Lo que ha venido sucediendo con nuestra política exterior, si es que se puede calificar como eso al galimatías de acciones y decisiones presidenciales en la materia, me recuerda al suicidio ritual japonés por evisceración, el seppuku. Esta variante más elevada y ceremonial del harakiri que formaba parte del bushidō, el código ético samurái, se realizaba de manera voluntaria para morir con honor, en lugar de caer en manos del enemigo y ser torturado, o bien como una forma de pena capital para aquellos que habían cometido serias ofensas o habían sido deshonrados. Y es que la invitación gubernamental mexicana a Putin para la toma de posesión de Claudia Sheinbaum representa una segada más en el abdomen -propiciada y cometida por el propio titular del Ejecutivo, aquí sí como timbre de orgullo y honor- para la reputación, credibilidad y peso internacionales de México en el mundo.

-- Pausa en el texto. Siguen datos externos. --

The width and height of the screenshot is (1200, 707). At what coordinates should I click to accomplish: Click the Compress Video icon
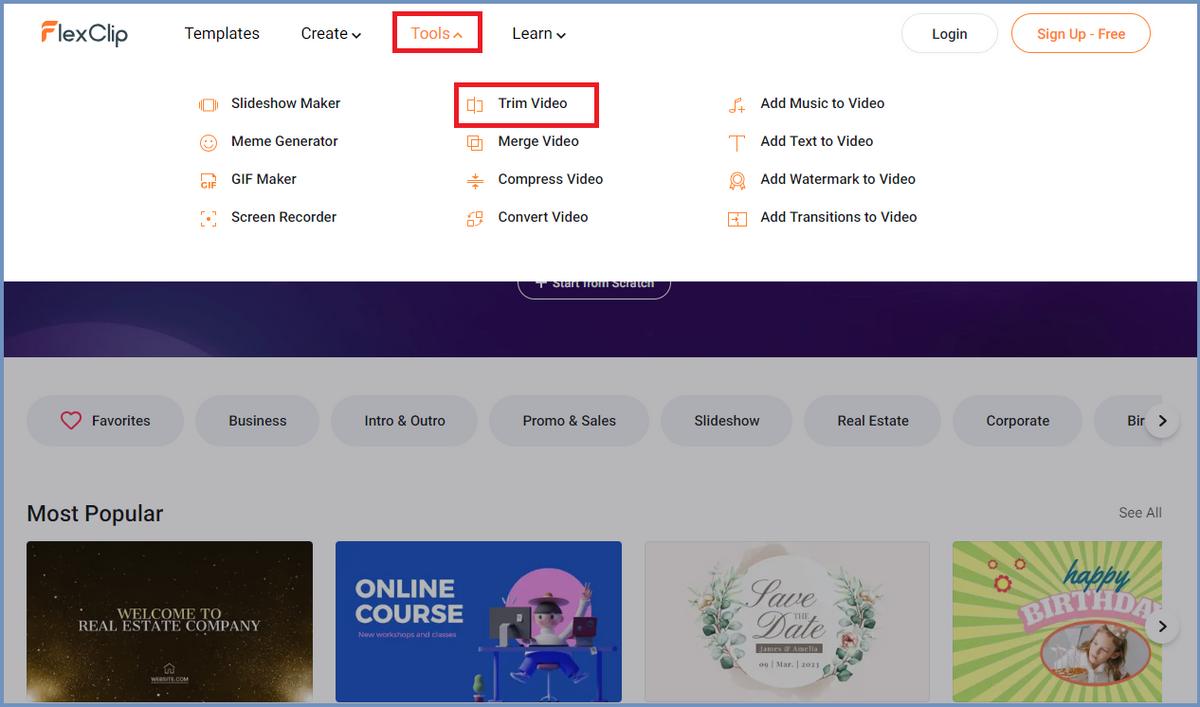[475, 181]
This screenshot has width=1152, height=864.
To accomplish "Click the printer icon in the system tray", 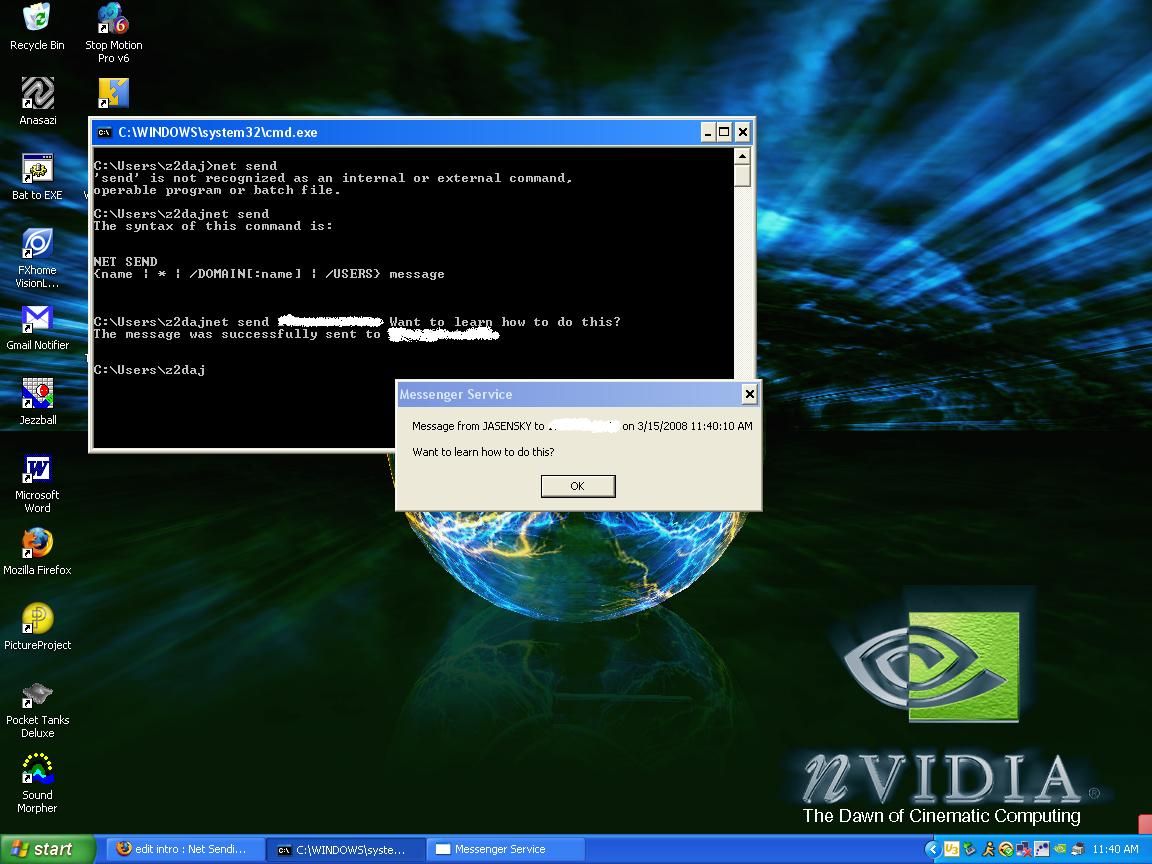I will coord(1077,849).
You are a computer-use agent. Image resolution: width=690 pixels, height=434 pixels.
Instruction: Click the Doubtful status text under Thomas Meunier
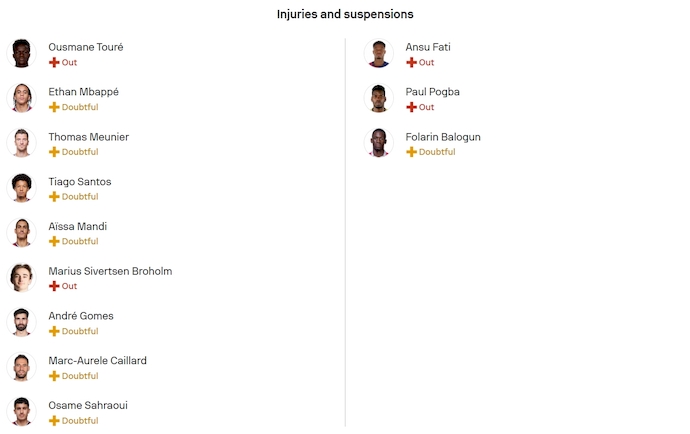(80, 152)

Por enésima vez a lo largo de este sexenio, la gestión de López Obrador demuestra la ausencia de norte geopolítico y carencia total de brújula moral cuando de política exterior, diplomacia y relaciones internacionales se trata. Sería fácil descontar el rosario de errores y desbarrancos como prueba de que López Obrador y su círculo inmediato en Palacio Nacional no entienden que no entienden. Y al igual que con otro episodio oprobioso con Rusia -la invitación en plena invasión a Ucrania a un contingente militar de ese país para que desfilara en las celebraciones del Día de Independencia el año pasado- también se adujo inocente -e ingenuamente- que se trataba solo de criterios protocolarios: “sin distinción alguna se invita a países con los que mantenemos relaciones diplomáticas”. Pero esto no es otra acción de protocolo que se pretende vender como inocua por parte del gobierno. Este episodio, al igual que el del desfile del 16 de septiembre, es una provocación enmascarada, una acción explícita de pintarle el dedo a Estados Unidos y a la coalición de naciones que, en apego a la Carta de Naciones Unidos y su Artículo 51 que consagra la legítima defensa colectiva cuando un país es agredido por otro, apoyan a Ucrania y que han condenado la violación del derecho internacional por parte de Moscú.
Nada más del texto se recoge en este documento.